MONTRÉAL — L’Agence mondiale antidopage (AMA) a souligné de graves problèmes dans la gestion des contrôles antidopage aux Jeux olympiques de Rio de Janeiro, ajoutant que le programme a été sauvé grâce à la «volonté et l’énorme débrouillardise» de certains membres du personnel.

Dans un rapport de 55 pages publié par une équipe indépendante menée par l’avocat britannique Jonathan Taylor, l’AMA a indiqué que les problèmes logistiques qui ont nui au processus de tests pendant les jeux en août étaient «prévisibles et entièrement évitables».

Dans le rapport, on blâme le manque de coordination, les réductions budgétaires, la tension entre le comité organisateur et l’agence brésilienne antidopage, ainsi que la formation inadéquate du personnel pour les problèmes qui ont inclus des journées où seulement la moitié des échantillons hors-compétition dans le Village des athlètes ont été recueillis.

«Le résultat a été une pression sur le processus de récupération des échantillons sur les sites de compétition et au Village des athlètes et plusieurs divergences observées sur le processus de collecte des échantillons, peut-on lire dans le rapport. En fin de compte, c’est seulement dû à la volonté et l’énorme débrouillardise de certains membres clés du personnel travaillant pendant les Jeux que le programme n’a pas complètement échoué.

«C’est grâce à l’initiative, la ténacité et le professionnalisme de ces personnes, malgré de graves difficultés, que les nombreux problèmes identifiés ont pu être limités et que la collecte d’échantillons a pu avoir lieu pour préserver l’identité et l’intégrité des échantillons.»

Le dopage était à l’avant-plan dans les mois précédents les Jeux de Rio, avec des allégations de dopage appuyé par l’état en Russie, des sanctions contre plusieurs athlètes russes et de nouveaux tests sur 840 échantillons récoltés aux Jeux de 2008 et 2012 qui ont mené à la suspension de dizaines d’athlètes.

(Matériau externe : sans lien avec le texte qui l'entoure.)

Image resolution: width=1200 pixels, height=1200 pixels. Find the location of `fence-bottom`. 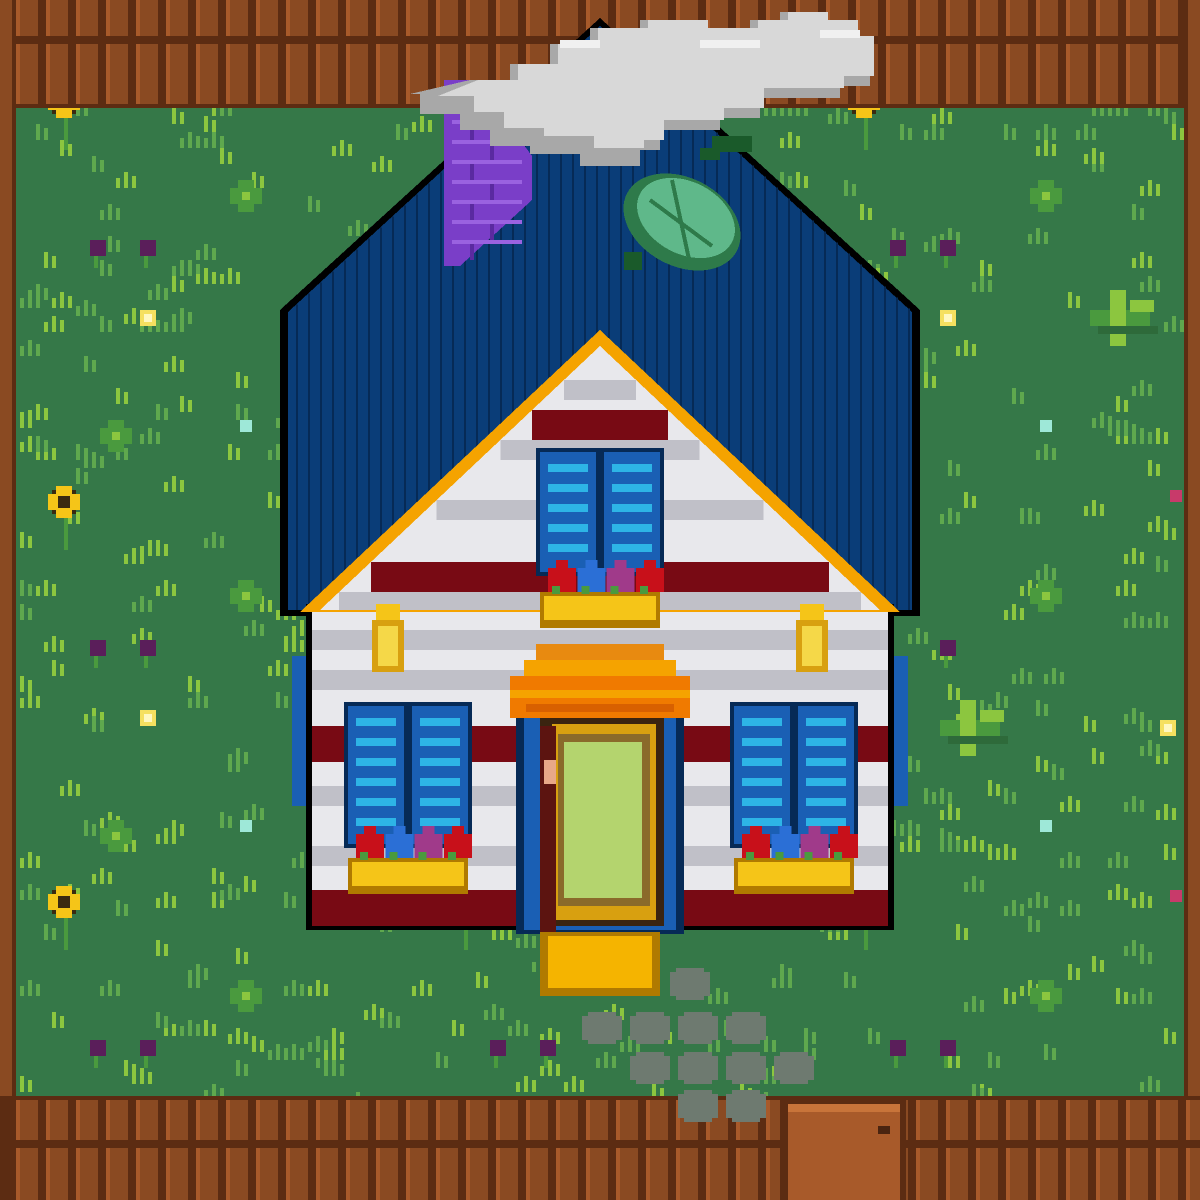

fence-bottom is located at coordinates (600, 1148).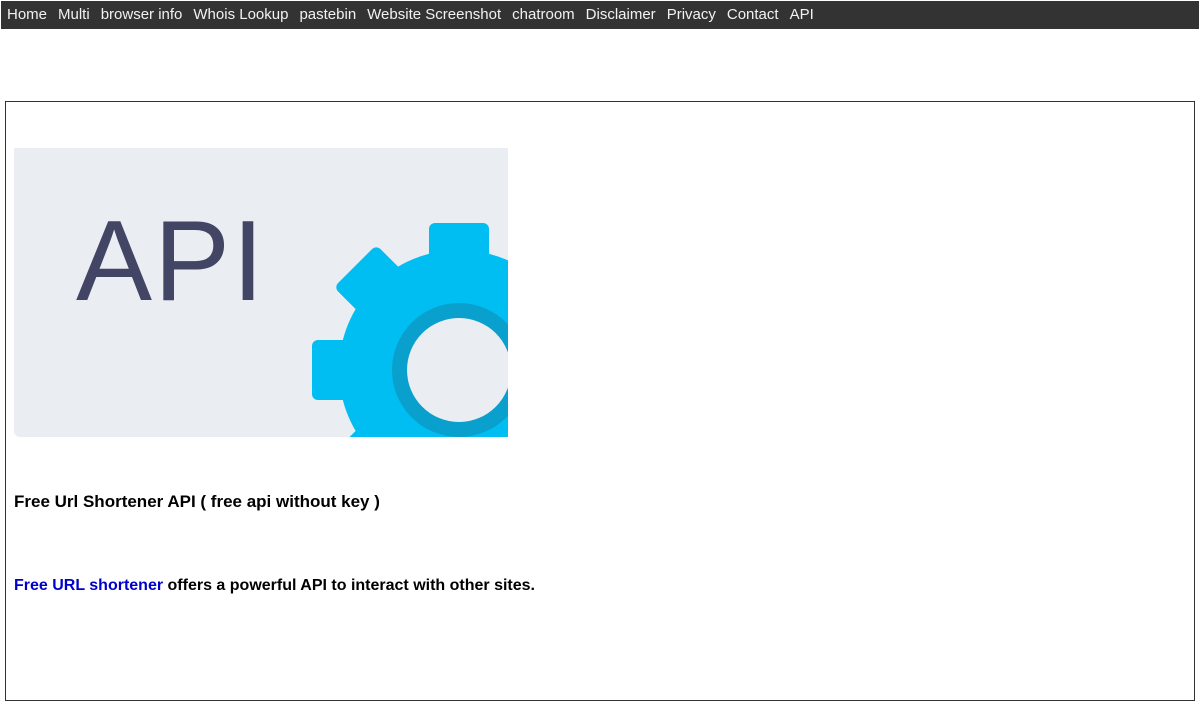 Image resolution: width=1200 pixels, height=701 pixels. Describe the element at coordinates (88, 586) in the screenshot. I see `url-shortener-link: Free URL shortener` at that location.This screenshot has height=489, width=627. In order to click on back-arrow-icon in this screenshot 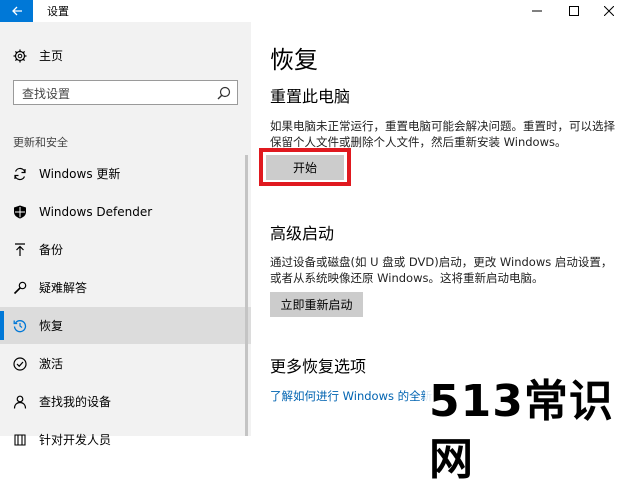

L’AMA a mentionné que le rôle des observateurs indépendants est de contribuer à instaurer un climat de confiance parmi les sportifs et dans le public concernant la qualité, l’efficacité et la fiabilité du programme antidopage du CIO pour les Jeux, et de faire des recommandations.

Plusieurs des recommandations concernent la formation des bénévoles, l’attention portée au protocole, l’augmentation du temps de préparation pour les responsables antidopage dans les sites et du meilleur équipement pour retrouver les athlètes pour des tests hors-compétition.

«En fin de compte, plusieurs athlètes choisis pour des tests au Village des athlètes n’étaient pas trouvables et les missions ont dû être avortées, explique-t-on dans le rapport. Lors de certaines journées, jusqu’à seulement 50 pour cent des cueillettes ont dû être annulées pour cette raison.»

Une mauvaise planification et des problèmes de transport expliquent en partie ce taux d’absence plus élevé qu’anticipé, ajoutant au fardeau des responsables et des autres délégués.

En tout, 3237 athlètes provenant de 137 pays ont été testés pendant les jeux, soit 28,6 pour cent des 11 303 athlètes participants. Parmi ceux-ci, 2611 — ou 23,1 pour cent — ont été testés une fois, 527 deux fois, 81 trois fois et un athlète a été testé six fois.

Certains problèmes notés par les observateurs de l’AMA:

— Près de 500 tests de moins que les 5380 prévus ont été effectués pendant les jeux.

— Près de 100 échantillons analysés n’ont pu être liés à des athlètes en raison de problèmes dans les données.

— Il n’y a eu aucun test hors-compétition au soccer et «une quantité minimale de tests sanguins» dans certains sports à haut risque, incluant l’haltérophilie.

«L’ensemble de nos capacités d’analyse n’a pas été exploité, ce qui est décevant, alors que des équipements à la fine pointe de la technologie et certains des meilleurs experts au monde étaient disponibles», est-il écrit dans le rapport.